--- Quoted passage ---
■ ■ ■ ■
5. Single Precision Floating-Point takes operands from the FPRs in double format, performs the operation, and then coerces this intermediate result to fit in single format. Status bits, in the FPSCR and optionally in the Condition Register, are set to reflect the single-precision result. The result is then converted to double format and placed into an FPR.

6. xscvspdpn is used to convert the element from single data format to double format, without setting FPSCR etc.

7. stfs will converting x in FPR from floating-point double format to floating-point single format, then store.

8. stfiwx will store the 32-63 bits of FPR to memory directly, without conversion.

Oops. The extract indices were supposed to be reversed. Good catch. Thank you.

Sure, will do.

I'm not really sure what typos you're referring to, but we can think of it as there being two different single precision representations (i.e. bit patterns). The "in-scalar-register" representation is 64-bits wide and is equivalent to the double precision bit pattern for the same value. The in-memory representation is 32-bits wide and conforms to IEEE specifications for binary 32-bit floating point. Vectors of single precision values use the latter for each element.

Each instruction that operates on scalar floating point registers and "produces a single precision result" actually produces a double precision result that has equivalent precision to the single precision value that would be produced by performing that operation on its inputs.

Now for the issue at hand (i.e. convert-to-extract-then-convert-to-store vs. store-with-no-conversion):

• The current implementation does the conversions
• The implementation in this patch does not do the conversions, just store
• The first conversion (xscvspdpn) will perform normalization, NaNs and INFs just produce double precision versions of the same
• The second conversion (stfs) will perform denormalization (NaNs, INFs and zero remain)
■ ■ ■ ■
--- Aim ---
Reproduce word for word the stretch of the floating-point discussion from "5. Single Precision" through "into an FPR.".

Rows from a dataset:
■ ■ ■ ■
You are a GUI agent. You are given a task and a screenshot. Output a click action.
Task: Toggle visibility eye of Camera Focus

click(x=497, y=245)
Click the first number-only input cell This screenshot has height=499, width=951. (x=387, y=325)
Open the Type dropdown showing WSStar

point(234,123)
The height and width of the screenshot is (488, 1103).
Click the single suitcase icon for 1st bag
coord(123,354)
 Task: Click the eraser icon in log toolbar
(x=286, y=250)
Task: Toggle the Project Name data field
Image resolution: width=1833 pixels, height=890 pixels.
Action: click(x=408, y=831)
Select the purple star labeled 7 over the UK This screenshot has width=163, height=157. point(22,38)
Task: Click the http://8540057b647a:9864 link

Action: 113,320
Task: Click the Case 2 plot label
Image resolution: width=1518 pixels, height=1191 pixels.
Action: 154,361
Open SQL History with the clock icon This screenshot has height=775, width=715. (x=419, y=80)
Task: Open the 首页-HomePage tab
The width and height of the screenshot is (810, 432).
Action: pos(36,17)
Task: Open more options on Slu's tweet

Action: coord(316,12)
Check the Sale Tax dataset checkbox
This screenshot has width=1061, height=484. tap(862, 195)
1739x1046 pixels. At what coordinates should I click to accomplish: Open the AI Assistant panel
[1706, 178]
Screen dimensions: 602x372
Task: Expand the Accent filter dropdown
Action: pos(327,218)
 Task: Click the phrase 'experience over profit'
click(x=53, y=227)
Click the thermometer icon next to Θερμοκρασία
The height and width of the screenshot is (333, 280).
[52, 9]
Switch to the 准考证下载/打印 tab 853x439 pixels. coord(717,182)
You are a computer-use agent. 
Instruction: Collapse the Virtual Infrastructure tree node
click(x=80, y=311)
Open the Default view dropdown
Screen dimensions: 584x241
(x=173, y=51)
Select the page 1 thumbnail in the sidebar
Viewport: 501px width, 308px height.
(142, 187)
■ ■ ■ ■
--- Task response ---
5. Single Precision Floating-Point takes operands from the FPRs in double format, performs the operation, and then coerces this intermediate result to fit in single format. Status bits, in the FPSCR and optionally in the Condition Register, are set to reflect the single-precision result. The result is then converted to double format and placed into an FPR.